-- THE PROBLEM --
Note each line of the listing that contains the string "pixels", and copy it.

___

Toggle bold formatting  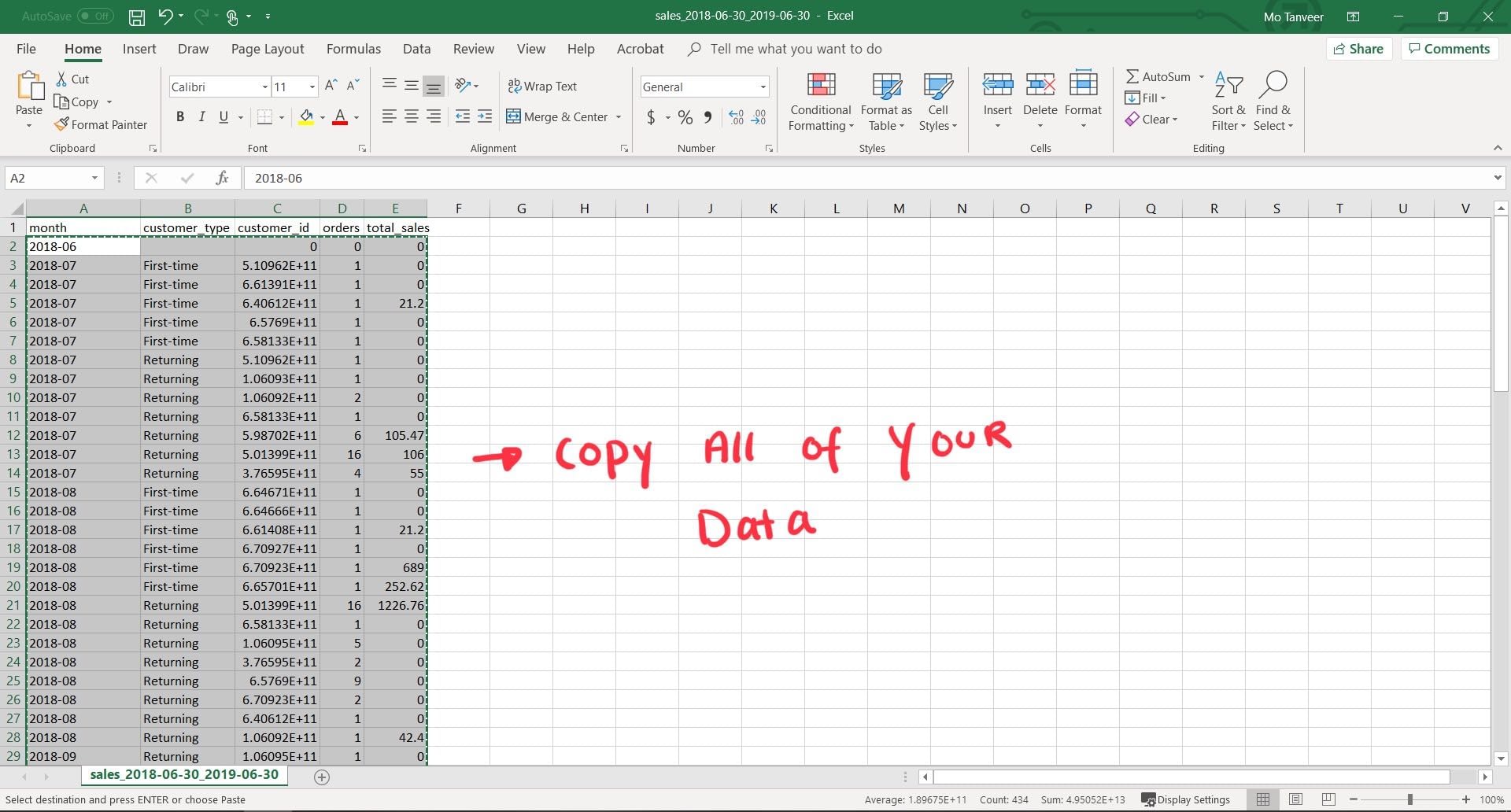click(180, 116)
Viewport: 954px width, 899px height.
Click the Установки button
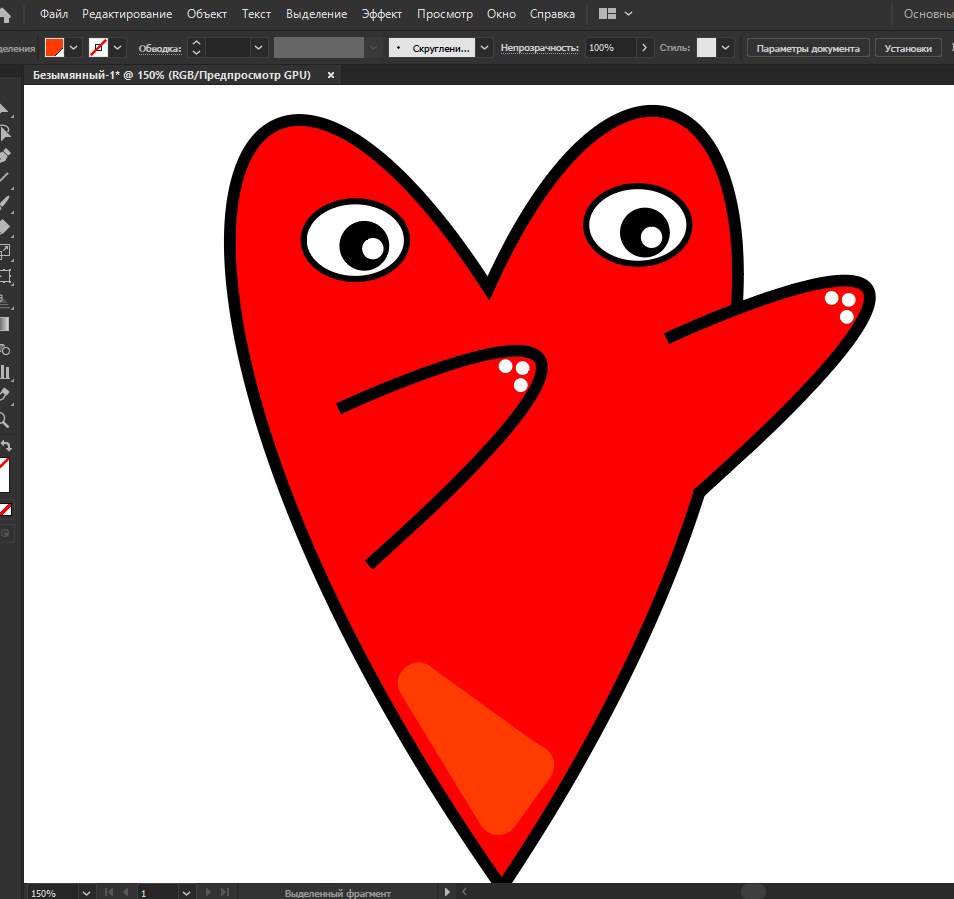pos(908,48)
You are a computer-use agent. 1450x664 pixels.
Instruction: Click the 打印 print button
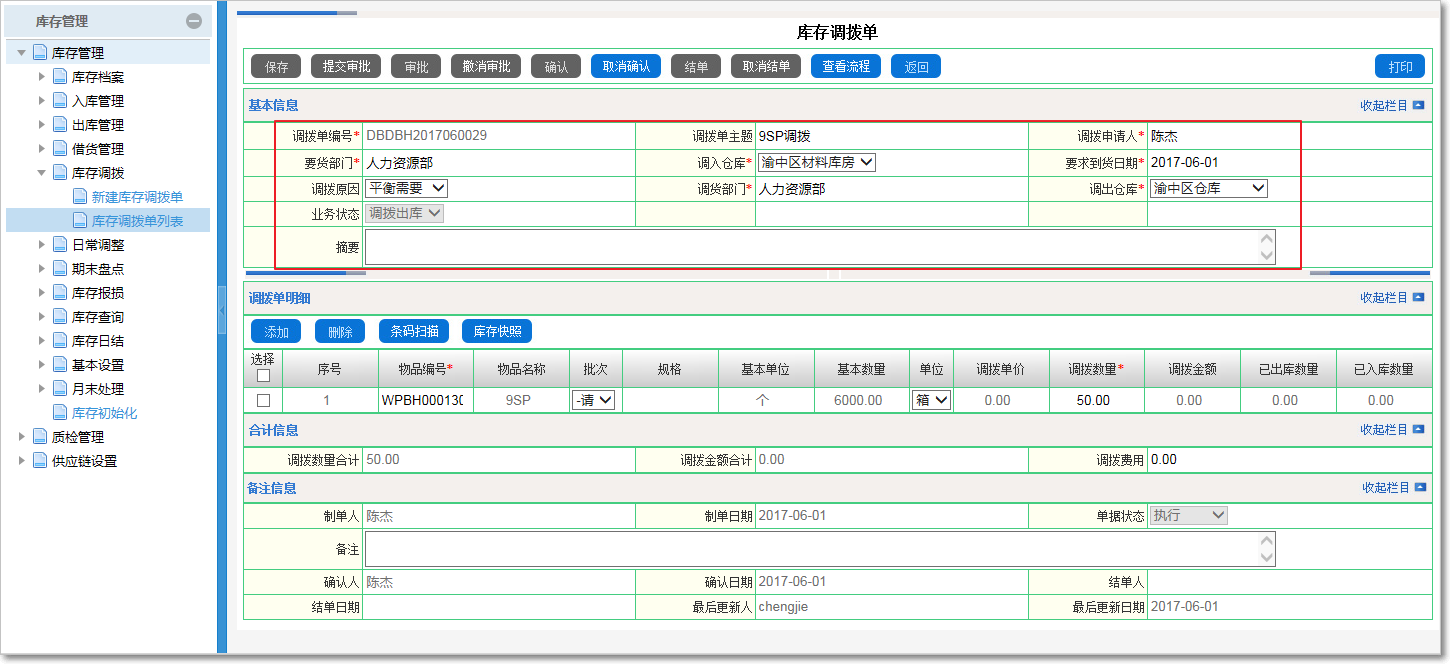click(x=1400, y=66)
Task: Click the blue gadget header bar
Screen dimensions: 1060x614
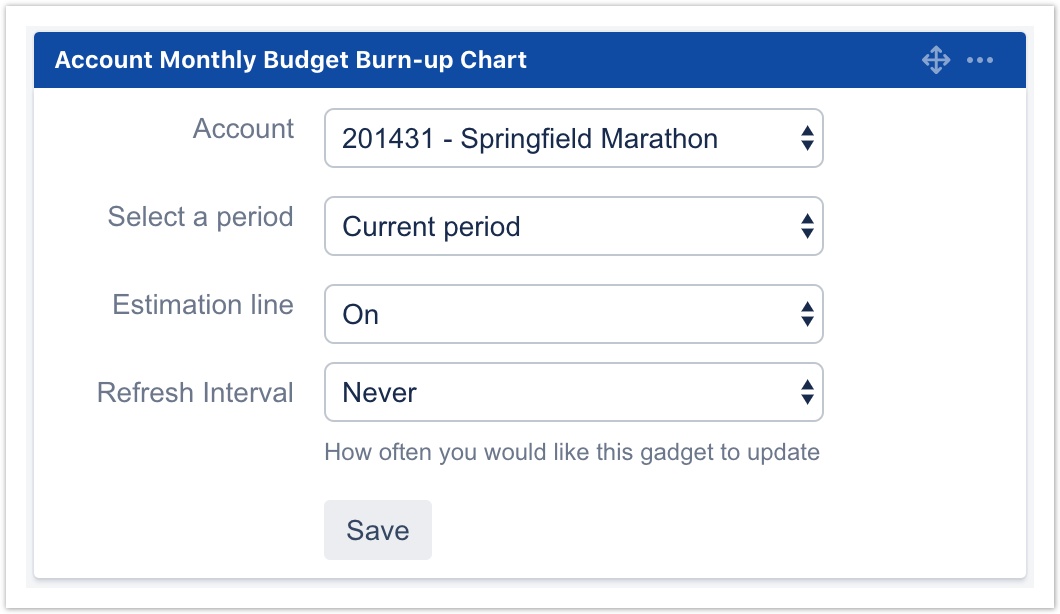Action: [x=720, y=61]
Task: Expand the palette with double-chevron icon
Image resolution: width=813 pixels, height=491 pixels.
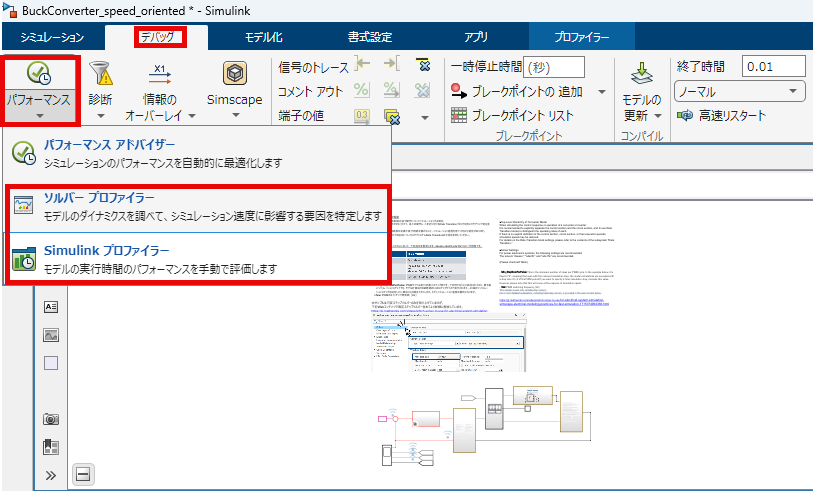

___

-- ANSWER --
You are a computer-use agent. 1450x664 pixels.
Image resolution: width=813 pixels, height=491 pixels.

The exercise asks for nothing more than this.